Sunday, March 7, 2021

Catalog of Frauds: Entry #1: "Structuring Rights as Privileges"

Engineers of various stripe often come up with cook books of patterns, which are more or less standardized solutions to familiar problems. 

Propagandists have their own pattern cookbook. It makes sense to know your adversary's tools. It also makes sense to know your own tools, with which to dismantle such conceptual bombs and render them safe:  The Fallacy Files

Our society has sadly accepted some of these fraudulent propositions as standard, and so it makes sense to catalog them here, in no particular order. 

In this series, we'll examine some of these patterns. 

Structuring the exercise of rights as privileges

This is one of the master patterns, which manifests in any number of ways. 

Precondition: An individual who is not confident in what his rights actually are, where they exist in the hierarchy of rights, why these prerogatives are actually rights to begin with, and what the nature of the just limitation of the exercise of rights is. 

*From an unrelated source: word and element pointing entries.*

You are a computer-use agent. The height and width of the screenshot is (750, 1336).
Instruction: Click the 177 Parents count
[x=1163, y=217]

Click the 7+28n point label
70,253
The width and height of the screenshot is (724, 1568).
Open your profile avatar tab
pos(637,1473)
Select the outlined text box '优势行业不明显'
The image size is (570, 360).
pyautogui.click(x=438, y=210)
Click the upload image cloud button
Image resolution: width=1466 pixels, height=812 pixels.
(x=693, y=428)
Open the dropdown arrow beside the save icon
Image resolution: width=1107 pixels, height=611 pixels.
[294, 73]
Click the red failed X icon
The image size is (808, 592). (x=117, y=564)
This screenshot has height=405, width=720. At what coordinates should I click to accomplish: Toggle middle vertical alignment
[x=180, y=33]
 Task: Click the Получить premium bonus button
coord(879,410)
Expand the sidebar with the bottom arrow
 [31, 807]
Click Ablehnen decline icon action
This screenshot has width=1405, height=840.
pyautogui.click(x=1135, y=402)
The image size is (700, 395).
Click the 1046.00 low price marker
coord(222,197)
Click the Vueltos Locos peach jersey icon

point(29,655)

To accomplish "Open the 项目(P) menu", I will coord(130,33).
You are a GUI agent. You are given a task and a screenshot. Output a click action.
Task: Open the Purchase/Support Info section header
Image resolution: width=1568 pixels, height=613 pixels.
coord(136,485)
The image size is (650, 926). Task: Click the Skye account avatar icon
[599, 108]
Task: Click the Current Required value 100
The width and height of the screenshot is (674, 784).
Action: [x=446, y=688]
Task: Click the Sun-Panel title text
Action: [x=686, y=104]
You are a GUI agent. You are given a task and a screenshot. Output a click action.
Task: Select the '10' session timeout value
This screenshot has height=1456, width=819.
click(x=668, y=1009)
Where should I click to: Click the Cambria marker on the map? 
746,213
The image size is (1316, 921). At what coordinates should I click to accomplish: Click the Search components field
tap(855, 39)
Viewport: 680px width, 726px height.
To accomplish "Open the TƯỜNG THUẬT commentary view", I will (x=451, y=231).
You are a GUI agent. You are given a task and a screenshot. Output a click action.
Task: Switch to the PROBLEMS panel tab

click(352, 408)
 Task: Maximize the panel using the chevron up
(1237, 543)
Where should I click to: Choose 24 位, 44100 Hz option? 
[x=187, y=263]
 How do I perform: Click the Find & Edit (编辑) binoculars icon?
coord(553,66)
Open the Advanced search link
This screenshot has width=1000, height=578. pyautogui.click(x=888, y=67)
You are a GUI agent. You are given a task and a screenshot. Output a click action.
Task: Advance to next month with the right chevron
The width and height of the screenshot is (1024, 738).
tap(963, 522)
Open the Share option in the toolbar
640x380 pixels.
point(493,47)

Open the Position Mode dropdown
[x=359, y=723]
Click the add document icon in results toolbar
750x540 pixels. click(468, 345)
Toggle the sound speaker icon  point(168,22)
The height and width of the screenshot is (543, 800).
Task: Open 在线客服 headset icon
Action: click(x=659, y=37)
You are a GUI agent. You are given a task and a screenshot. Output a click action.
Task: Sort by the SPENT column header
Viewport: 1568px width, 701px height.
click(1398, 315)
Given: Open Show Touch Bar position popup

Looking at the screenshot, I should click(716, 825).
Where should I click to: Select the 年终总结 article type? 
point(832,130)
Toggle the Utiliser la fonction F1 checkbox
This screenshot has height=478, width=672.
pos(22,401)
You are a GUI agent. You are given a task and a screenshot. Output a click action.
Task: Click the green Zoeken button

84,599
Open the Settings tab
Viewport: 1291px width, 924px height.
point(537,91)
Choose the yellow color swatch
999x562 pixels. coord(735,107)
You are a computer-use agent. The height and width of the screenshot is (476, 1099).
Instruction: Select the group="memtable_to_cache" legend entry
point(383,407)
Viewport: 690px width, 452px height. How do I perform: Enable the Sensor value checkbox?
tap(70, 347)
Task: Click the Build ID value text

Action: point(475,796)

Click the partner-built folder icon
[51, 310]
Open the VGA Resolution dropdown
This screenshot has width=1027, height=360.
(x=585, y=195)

Distinction Between Right and Privilege: Although propagandists encourage sloppy use of language,  "privilege" is not an equally interchangeable synonym for "right", as the words carry important distinctions. A right is a prerogative unconditionally belonging to a person. A privilege is a power belonging to one person, which is granted to another who would not ordinarily have such a power. For example, living in my house is my right, by virtue of my just acquisition of that property. For you, living in my house is a privilege as a guest, granted by me, subject to my good will and your good behavior. 

The Pattern: The exercise of activity X is positioned as a privilege granted by the king/government/society/the Elks club. As a privilege, its exercise is subject to conditions. 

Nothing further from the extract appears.